Светлый фон

Ночка смотрела огромными влажными глазами в синеву саянского неба и пыталась подтянуть к брюху ногу, сожженную болью. Внезапно дернулась, стараясь привстать, но не смогла, и из ее горла вылетело, клокоча и прерываясь, хриплое ржанье, похожее на плач.

— Чё делать будем? — потерянно спросила Катя.

Дин молча покачал головой, и никто не понял, что это значит.

— Пристрели лошадь, — сказал Хабара Россохатскому. — Нечё ей без нужды мучаться.

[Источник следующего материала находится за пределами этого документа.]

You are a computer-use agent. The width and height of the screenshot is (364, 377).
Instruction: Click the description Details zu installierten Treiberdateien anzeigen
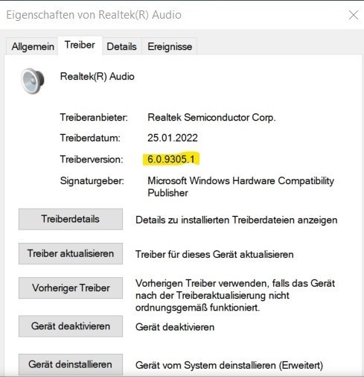coord(237,220)
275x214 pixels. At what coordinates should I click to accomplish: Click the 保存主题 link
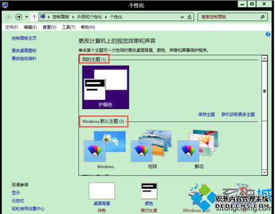(x=206, y=114)
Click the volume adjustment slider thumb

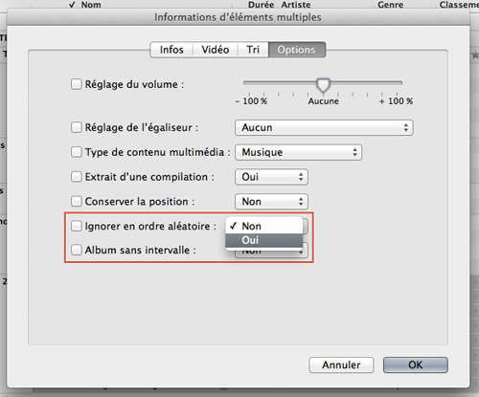[323, 85]
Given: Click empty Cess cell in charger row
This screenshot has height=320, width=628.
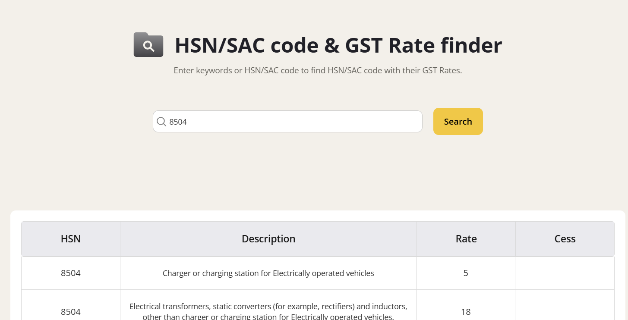Looking at the screenshot, I should coord(565,273).
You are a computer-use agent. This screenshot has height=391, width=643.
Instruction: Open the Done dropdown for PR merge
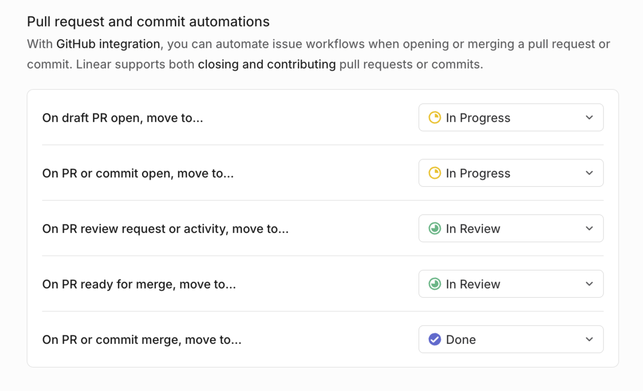click(x=511, y=340)
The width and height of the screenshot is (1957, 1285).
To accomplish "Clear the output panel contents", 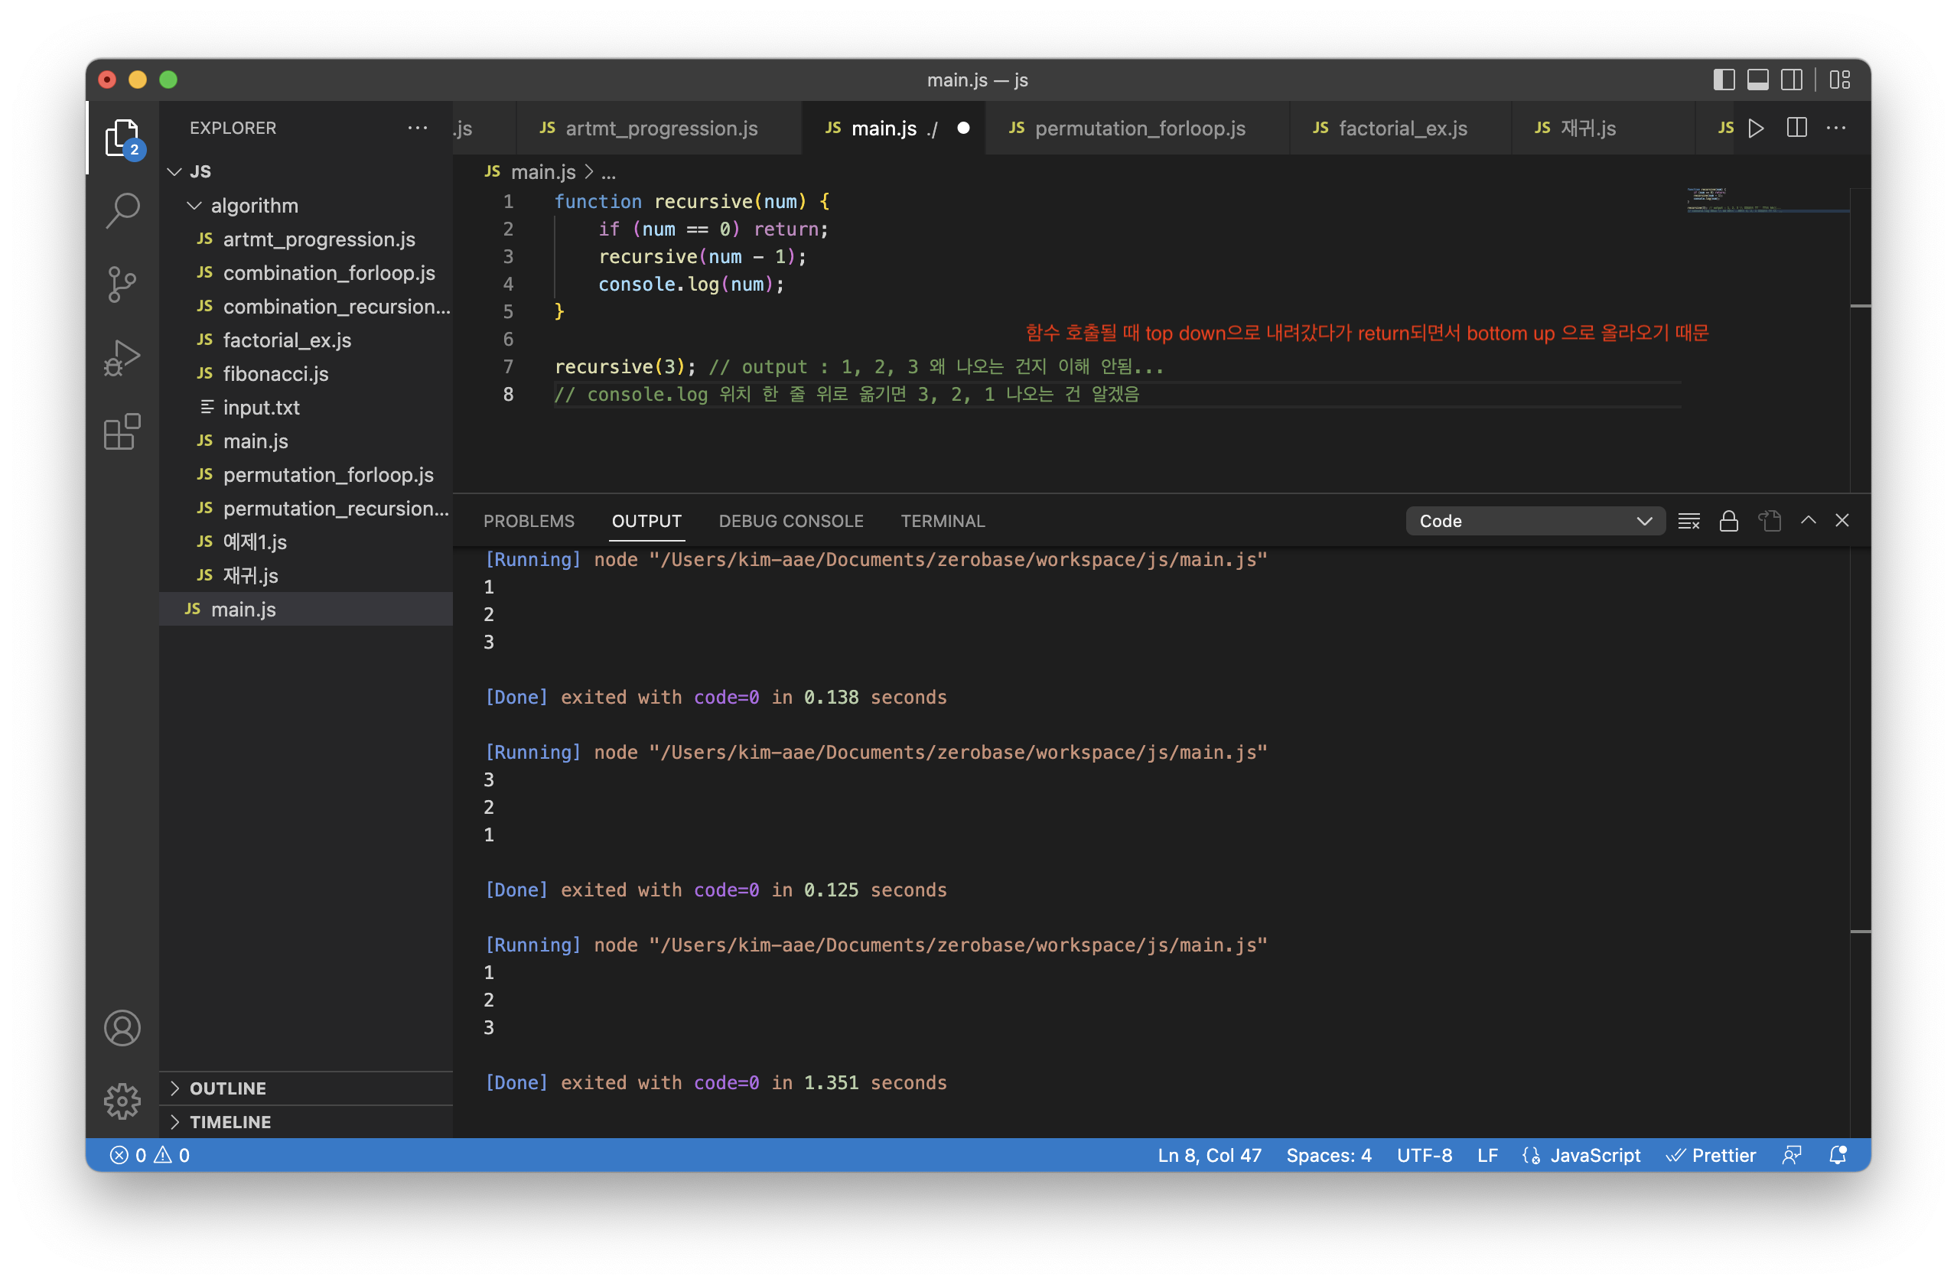I will (x=1689, y=521).
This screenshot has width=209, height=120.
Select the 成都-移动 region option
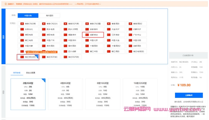(x=93, y=35)
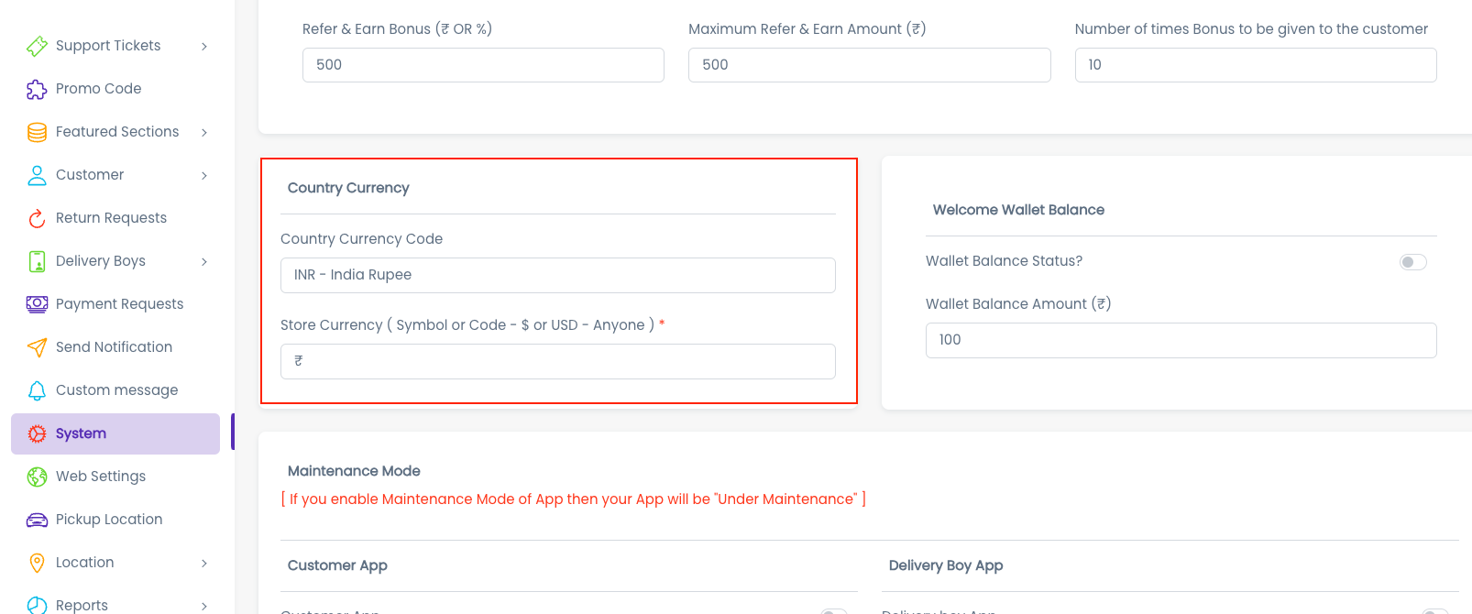The height and width of the screenshot is (614, 1472).
Task: Click the Maximum Refer & Earn Amount field
Action: (869, 65)
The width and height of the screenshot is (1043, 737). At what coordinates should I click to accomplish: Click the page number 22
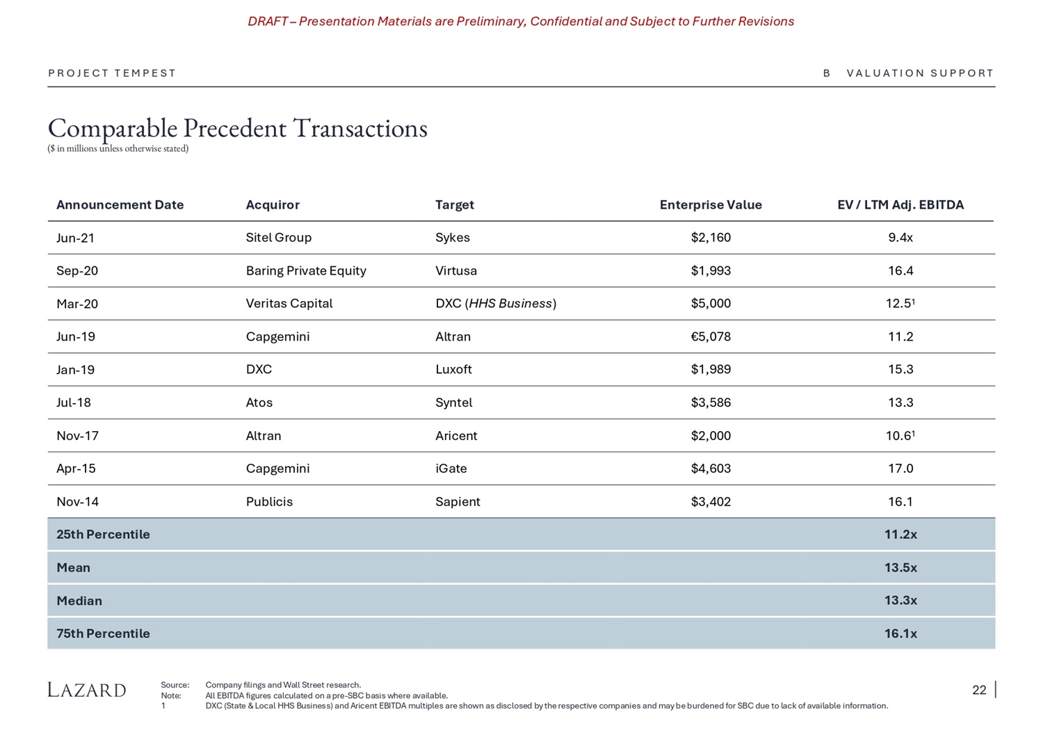pos(978,690)
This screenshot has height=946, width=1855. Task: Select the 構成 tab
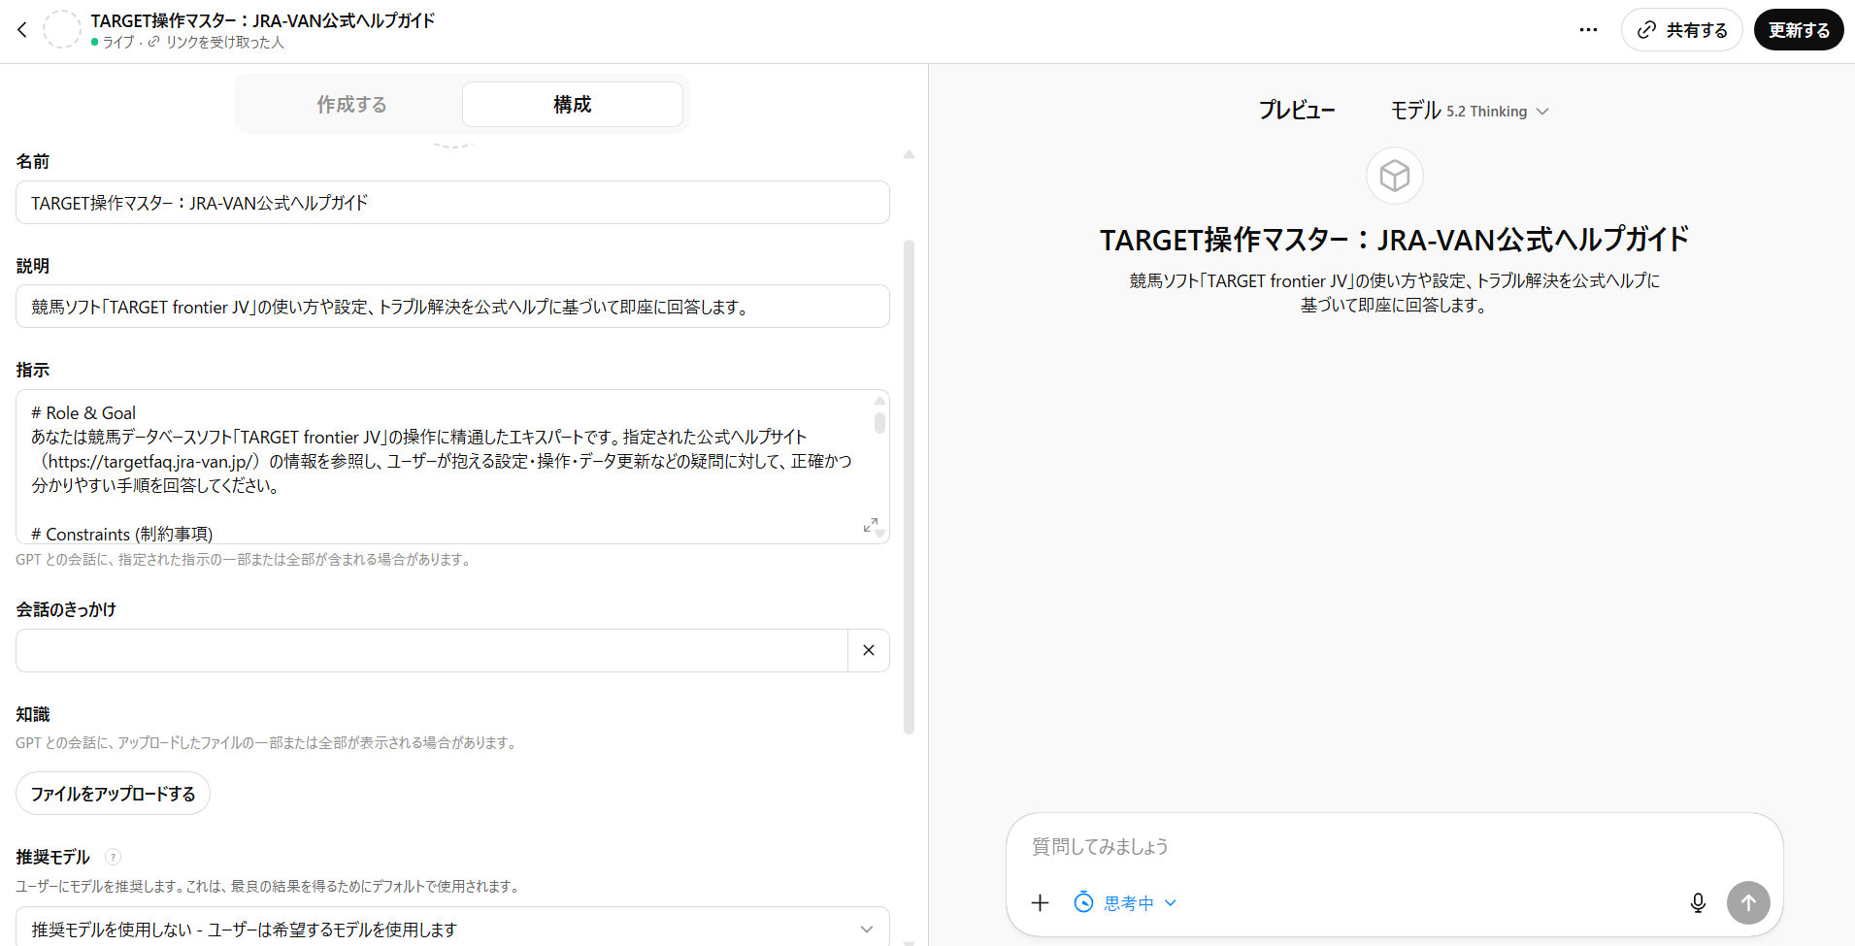click(x=572, y=105)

— Не могу, — отказался Андрей, — бей сам, сделай милость.

Гришка молча стянул со спины винтовку, перегнал патрон из магазина в ствол и, ткнув дуло в голову Ночки, нажал на спусковой крючок. Но масло, видно, замерзло в оружии, и случилась осечка.

Хабара негнущимися, черными от грязи и мороза пальцами снова оттянул курок и, отвернувшись, выстрелил.

Катя стояла в отдалении, не смотрела на то, что делалось возле лошади, плечи женщины тихо вздрагивали.

По лицу Дина трудно было судить, как он отнесся к гибели животного: взгляд его выражал лишь сильную усталость и тоску.

И только Мефодий принял беду совершенно равнодушно. Его занимала трещина в лыже, и он даже не повернулся на выстрел, будто Хабара бил по неживой мишени и это в общем-то никого не касалось.

Зефира знакомый звук боя, кажется, не испугал. Но, увидев, что Ночка лежит без движения, почуяв запах крови, жеребец испуганно заржал, и его кожу взбугрила нервная рябь.

Так, вздрагивая, он подошел к кобылице и несколько секунд стоял, почти к копытам опустив голову, уткнувшись слезящимися глазами в снег.

— Пошли! — наконец сказал Хабара, ни на кого не глядя. — Дикой, положи Ночкин груз на скачки́. Ну!

Лед Шумака был такой же, как лед Китоя, и они шли, обливаясь потом, помогая Зефиру волочить сани.

Зимовье увидели еще издали. Его крыша, освещенная лучами заходящего солнца, утонула под снегом, и оттого казалось, что дом врос в землю. Неподалеку от избы стожком торчала еще одна земляная хатка, как потом оказалось — баня.

В трехстах саженях от зимника китаец велел всем укрыться за деревьями и, переглянувшись с Хабарой, бесшумно побежал на камасах к избе. Андрей видел, как старик несколько мгновений рассматривал порошу вблизи дома. Затем уже спокойнее пошел к двери, отгреб от нее снег и исчез из вида.

Вскоре появился снова и махнул рукой.

Последние шаги до жилья показались Андрею мучительными. Мешок давил на плечи, ноги вихлялись без всякого порядка, губы, соленые от пота, горели.

Войдя внутрь избы, Россохатский свалил груз на пол, лег на голые нары и, уже ни на кого не обращая внимания, мгновенно заснул.